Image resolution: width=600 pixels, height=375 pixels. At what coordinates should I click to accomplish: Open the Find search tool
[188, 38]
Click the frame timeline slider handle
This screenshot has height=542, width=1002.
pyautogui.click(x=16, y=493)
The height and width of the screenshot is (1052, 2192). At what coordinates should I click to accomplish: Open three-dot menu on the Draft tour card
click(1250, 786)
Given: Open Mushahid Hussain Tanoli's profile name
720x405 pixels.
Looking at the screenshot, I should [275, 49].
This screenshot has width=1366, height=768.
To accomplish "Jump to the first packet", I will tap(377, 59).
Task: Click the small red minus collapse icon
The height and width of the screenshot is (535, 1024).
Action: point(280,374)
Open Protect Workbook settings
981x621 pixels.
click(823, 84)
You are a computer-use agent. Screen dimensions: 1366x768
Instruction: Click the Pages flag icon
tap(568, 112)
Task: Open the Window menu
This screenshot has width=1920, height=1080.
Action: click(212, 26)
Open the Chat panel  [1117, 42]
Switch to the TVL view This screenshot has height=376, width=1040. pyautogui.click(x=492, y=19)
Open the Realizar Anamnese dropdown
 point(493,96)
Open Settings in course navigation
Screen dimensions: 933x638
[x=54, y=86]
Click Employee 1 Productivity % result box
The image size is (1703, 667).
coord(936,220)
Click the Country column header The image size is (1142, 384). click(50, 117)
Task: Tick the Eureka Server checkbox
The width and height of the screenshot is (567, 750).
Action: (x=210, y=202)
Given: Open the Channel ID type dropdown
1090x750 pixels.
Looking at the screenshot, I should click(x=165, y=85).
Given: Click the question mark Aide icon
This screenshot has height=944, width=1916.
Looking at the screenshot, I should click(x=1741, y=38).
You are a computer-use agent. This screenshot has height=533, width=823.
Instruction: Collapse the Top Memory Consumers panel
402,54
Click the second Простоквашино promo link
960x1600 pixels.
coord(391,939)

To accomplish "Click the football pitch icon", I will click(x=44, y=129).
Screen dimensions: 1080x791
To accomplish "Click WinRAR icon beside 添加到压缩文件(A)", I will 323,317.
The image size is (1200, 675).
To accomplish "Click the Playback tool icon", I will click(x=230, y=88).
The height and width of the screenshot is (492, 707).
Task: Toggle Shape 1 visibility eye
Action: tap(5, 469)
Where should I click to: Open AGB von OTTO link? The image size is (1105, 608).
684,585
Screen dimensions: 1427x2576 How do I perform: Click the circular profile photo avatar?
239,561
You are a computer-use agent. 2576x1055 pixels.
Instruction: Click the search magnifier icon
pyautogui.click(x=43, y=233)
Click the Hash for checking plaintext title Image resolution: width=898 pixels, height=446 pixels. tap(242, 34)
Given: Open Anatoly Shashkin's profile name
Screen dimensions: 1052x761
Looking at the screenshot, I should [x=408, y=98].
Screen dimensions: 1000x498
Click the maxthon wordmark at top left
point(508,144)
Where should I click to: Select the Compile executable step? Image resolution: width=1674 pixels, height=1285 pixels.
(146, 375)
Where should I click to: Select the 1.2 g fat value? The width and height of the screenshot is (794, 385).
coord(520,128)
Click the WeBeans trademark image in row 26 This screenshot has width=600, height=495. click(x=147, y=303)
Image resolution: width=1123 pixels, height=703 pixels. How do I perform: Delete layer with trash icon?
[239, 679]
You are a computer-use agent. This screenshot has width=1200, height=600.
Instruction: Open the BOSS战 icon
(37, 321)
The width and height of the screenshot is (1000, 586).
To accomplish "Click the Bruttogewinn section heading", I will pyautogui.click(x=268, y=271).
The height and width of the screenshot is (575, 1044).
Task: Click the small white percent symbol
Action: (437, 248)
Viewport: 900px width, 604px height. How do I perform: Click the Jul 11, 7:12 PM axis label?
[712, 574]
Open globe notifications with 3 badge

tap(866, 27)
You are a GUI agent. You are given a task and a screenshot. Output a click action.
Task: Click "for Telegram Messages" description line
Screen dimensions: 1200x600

■ ■ ■ ■ ■ ■ ■

_WHAT THE TASK REQUIRES_
Each line in the records above must be returned exactly as it stands.

_WRITTEN ANSWER_
Image resolution: width=600 pixels, height=375 pixels. At what coordinates should I click to accomplish: Open the Find search tool
[188, 38]
Click the frame timeline slider handle
This screenshot has height=542, width=1002.
pyautogui.click(x=16, y=493)
The height and width of the screenshot is (1052, 2192). At what coordinates should I click to accomplish: Open three-dot menu on the Draft tour card
click(1250, 786)
Given: Open Mushahid Hussain Tanoli's profile name
720x405 pixels.
Looking at the screenshot, I should [275, 49].
This screenshot has width=1366, height=768.
To accomplish "Jump to the first packet", I will tap(377, 59).
Task: Click the small red minus collapse icon
The height and width of the screenshot is (535, 1024).
Action: point(280,374)
Open Protect Workbook settings
981x621 pixels.
click(823, 84)
You are a computer-use agent. Screen dimensions: 1366x768
Instruction: Click the Pages flag icon
tap(568, 112)
Task: Open the Window menu
This screenshot has width=1920, height=1080.
Action: click(212, 26)
Open the Chat panel  [1117, 42]
Switch to the TVL view This screenshot has height=376, width=1040. pyautogui.click(x=492, y=19)
Open the Realizar Anamnese dropdown
 point(493,96)
Open Settings in course navigation
Screen dimensions: 933x638
[x=54, y=86]
Click Employee 1 Productivity % result box
The image size is (1703, 667).
coord(936,220)
Click the Country column header The image size is (1142, 384). click(50, 117)
Task: Tick the Eureka Server checkbox
The width and height of the screenshot is (567, 750).
Action: (x=210, y=202)
Given: Open the Channel ID type dropdown
1090x750 pixels.
Looking at the screenshot, I should click(x=165, y=85).
Given: Click the question mark Aide icon
This screenshot has height=944, width=1916.
Looking at the screenshot, I should click(x=1741, y=38).
You are a computer-use agent. This screenshot has height=533, width=823.
Instruction: Collapse the Top Memory Consumers panel
402,54
Click the second Простоквашино promo link
960x1600 pixels.
coord(391,939)

To accomplish "Click the football pitch icon", I will click(x=44, y=129).
Screen dimensions: 1080x791
To accomplish "Click WinRAR icon beside 添加到压缩文件(A)", I will 323,317.
The image size is (1200, 675).
To accomplish "Click the Playback tool icon", I will click(x=230, y=88).
The height and width of the screenshot is (492, 707).
Task: Toggle Shape 1 visibility eye
Action: tap(5, 469)
Where should I click to: Open AGB von OTTO link? The image size is (1105, 608).
684,585
Screen dimensions: 1427x2576 How do I perform: Click the circular profile photo avatar?
239,561
You are a computer-use agent. 2576x1055 pixels.
Instruction: Click the search magnifier icon
pyautogui.click(x=43, y=233)
Click the Hash for checking plaintext title Image resolution: width=898 pixels, height=446 pixels. tap(242, 34)
Given: Open Anatoly Shashkin's profile name
Screen dimensions: 1052x761
Looking at the screenshot, I should [x=408, y=98].
Screen dimensions: 1000x498
Click the maxthon wordmark at top left
point(508,144)
Where should I click to: Select the Compile executable step? Image resolution: width=1674 pixels, height=1285 pixels.
(146, 375)
Where should I click to: Select the 1.2 g fat value? The width and height of the screenshot is (794, 385).
coord(520,128)
Click the WeBeans trademark image in row 26 This screenshot has width=600, height=495. click(x=147, y=303)
Image resolution: width=1123 pixels, height=703 pixels. How do I perform: Delete layer with trash icon?
[239, 679]
You are a computer-use agent. This screenshot has width=1200, height=600.
Instruction: Open the BOSS战 icon
(37, 321)
The width and height of the screenshot is (1000, 586).
To accomplish "Click the Bruttogewinn section heading", I will pyautogui.click(x=268, y=271).
The height and width of the screenshot is (575, 1044).
Task: Click the small white percent symbol
Action: (437, 248)
Viewport: 900px width, 604px height. How do I perform: Click the Jul 11, 7:12 PM axis label?
[712, 574]
Open globe notifications with 3 badge

tap(866, 27)
You are a GUI agent. You are given a task and a screenshot. Output a click action.
Task: Click "for Telegram Messages" description line
Screen dimensions: 1200x600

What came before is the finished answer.